The Elsinore fault can be thought of as a sibling of the San Andreas, along with the sizable San Jacinto fault, said Kate Scharer, research geologist with the U.S. Geological Survey. The San Jacinto fault zone starts at the Cajon Pass and moves southeast through San Bernardino and Riverside County before heading into Imperial County.
The three faults all move at relatively fast rates on average — meaning each is, generally speaking, more likely to rupture during the span of a human lifetime. The San Andreas and San Jacinto move at an average rate of 20 millimeters a year, while the Elsinore moves at a more modest clip of about 5 millimeters a year. By contrast, the notorious Newport-Inglewood fault moves far slower, at a rate of 1 millimeter a year.
“There’s some risk that it could be the next one,” Scharer said of the risk of a Big One on the Elsinore fault zone. “We focus so much on the San Andreas, but we have this whole suite of active faults that are accumulating strain.”
Monday’s magnitude 5.2 temblor was an uneasy reminder of the fault’s power. While the quake, which was centered near Julian, sent shaking across the region, there were no reported injuries or major damage. But that might not be the case next time, especially if a quake strikes closer to major cities.
Monday’s earthquake resulted in at least nine aftershocks of magnitude 2.5 or greater, including a magnitude 4 a little more than an hour later.
Monday’s magnitude 5.2 earthquake was preceded a day earlier by a magnitude 3.3 earthquake, which is now considered a foreshock.
The San Jacinto fault zone is quite dangerous in its own right — cutting right through the heart of the Inland Empire, underneath many highly populated areas. It’s possible the San Jacinto and San Andreas faults could rupture together in a magnitude 7.5 earthquake.
California is at major risk of significant earthquakes because it sits on the edge of a tectonic plate boundary, where the Pacific plate — upon which sits San Diego, Los Angeles and Santa Barbara — is slowly moving northwest relative to the North American plate, upon which sits San Francisco, the Central Valley and Big Bear Lake.
That strain accumulates over decades and centuries, and is eventually unleashed in the form of earthquakes around that tectonic plate boundary.
The Elsinore is a very long fault.

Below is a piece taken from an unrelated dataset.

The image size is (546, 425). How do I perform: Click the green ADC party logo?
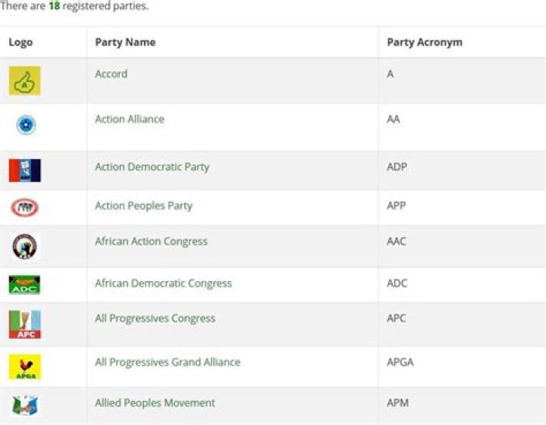coord(24,285)
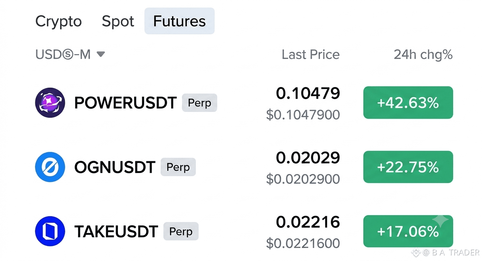Click the +42.63% green change badge
Image resolution: width=482 pixels, height=261 pixels.
pyautogui.click(x=408, y=103)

The longer the rupture goes in an earthquake, the more total seismic energy is produced.
“The analogy is like an instrument — a little, small kazoo, you can’t make it very loud,” Scharer said. “But if you get to an oboe … you can get a much louder sound because it’s such a bigger instrument, so more energy can basically be pumped through that system.”
Some of California’s biggest cities have made strides in requiring seismically vulnerable buildings to be retrofitted, but vulnerabilities remain. A Times investigation published in November found that a number of Southern California’s suburbs had no active plans to require flimsy apartment buildings, known as “soft-story,” to be retrofitted against earthquakes.

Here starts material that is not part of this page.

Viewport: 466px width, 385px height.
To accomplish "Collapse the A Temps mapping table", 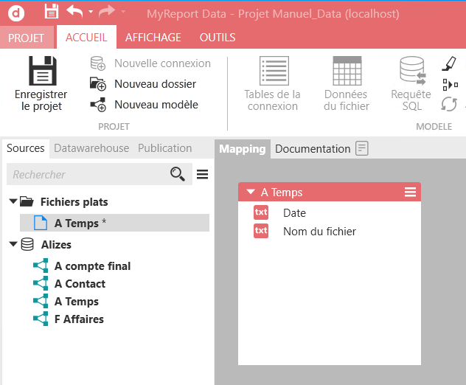I will [x=251, y=193].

One particular dangerous spot is the Inland Empire, where brick buildings — a hazard seemed so dangerous that L.A. ordered them fixed or demolished decades ago — are still a threat, despite the fault zones lying underneath the region.
Another risk is possibly defective steel frame buildings, which are required to be retrofitted in a few cities, like Torrance, Santa Monica and West Hollywood, but not in Los Angeles.
Los Angeles and Orange counties have had little experience with severely damaging earthquakes during the last generation.
Since 1998, there has been only one earthquake of magnitude 5 or greater under Los Angeles and Orange counties. That was a 2014 magnitude 5.1 earthquake centered in Brea, which caused more than $2.5 million in damage in that city, Fullerton and La Habra.
There was also the magnitude 5.4 Chino Hills earthquake of 2008. Centered in San Bernardino County, but just east of Los Angeles and Orange counties, it caused little damage.